Bank bashing is a favourite national pastime, and with good reason. It’s been a much-gnawed bone of contention that we have to go to a bank and stand in a line to deposit a cheque, and then we have to wait for three days to have it “cleared” before the money can be drawn on.

This week I went to a neighbouring suburb to deposit a cheque (the branch in my suburb was closed not long ago), and it was a novel experience. Not only had the designers and carpenters been in and the place was unrecognisable from my previous visit, they now have a special machine for deposits. No doubt another step in the Commonwealth Bank’s purge of real human beings. I’m sure their eventual plan is to dispense with tiresome employees altogether.

This day, there were several people standing around eager to show mugs like me how to use the new machines. I’m not sure they saw the irony in that. Step by step: I put my card in the slot, enter PIN, select deposit, cheque or cash? Insert cheque in slot, correct way round please, then confirm the amount. It spat out a receipt, which included a cute little facsimile of my cheque.

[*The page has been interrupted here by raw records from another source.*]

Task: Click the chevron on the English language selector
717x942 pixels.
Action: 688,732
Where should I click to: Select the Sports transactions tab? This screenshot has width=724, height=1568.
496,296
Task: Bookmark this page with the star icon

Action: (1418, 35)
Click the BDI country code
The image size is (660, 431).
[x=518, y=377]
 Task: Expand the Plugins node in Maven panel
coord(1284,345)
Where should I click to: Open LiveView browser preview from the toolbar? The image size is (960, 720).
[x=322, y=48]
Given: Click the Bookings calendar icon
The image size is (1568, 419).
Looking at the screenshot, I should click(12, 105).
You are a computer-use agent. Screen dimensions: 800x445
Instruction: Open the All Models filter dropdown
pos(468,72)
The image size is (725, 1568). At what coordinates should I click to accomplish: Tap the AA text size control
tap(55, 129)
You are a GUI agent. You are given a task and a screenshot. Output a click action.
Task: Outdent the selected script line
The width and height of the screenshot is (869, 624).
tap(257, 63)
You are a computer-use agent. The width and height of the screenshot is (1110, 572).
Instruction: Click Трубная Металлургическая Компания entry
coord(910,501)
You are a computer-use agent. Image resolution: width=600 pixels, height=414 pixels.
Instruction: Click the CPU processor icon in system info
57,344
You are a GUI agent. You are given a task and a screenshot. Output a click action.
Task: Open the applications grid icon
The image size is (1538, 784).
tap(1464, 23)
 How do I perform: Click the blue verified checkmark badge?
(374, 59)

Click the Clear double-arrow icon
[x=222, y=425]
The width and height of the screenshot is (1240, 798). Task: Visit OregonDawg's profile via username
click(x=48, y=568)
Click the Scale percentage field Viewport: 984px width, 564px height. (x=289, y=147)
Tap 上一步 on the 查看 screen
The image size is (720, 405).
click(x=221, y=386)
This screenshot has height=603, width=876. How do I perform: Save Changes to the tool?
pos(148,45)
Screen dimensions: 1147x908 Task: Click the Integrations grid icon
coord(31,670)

A pity it’s on that heat-sensitive paper you get with all bank transactions, which fades to white within a few months. (Why do they use that stuff? Do they want to erase the evidence or something?) “Did you have a satisfactory experience?” a staff member parroted as I was leaving. I wanted to ask her if it was satisfying to know that she was helping me use a machine that would eventually do her out of her job.

Oh, and the cheque would still take three days to clear.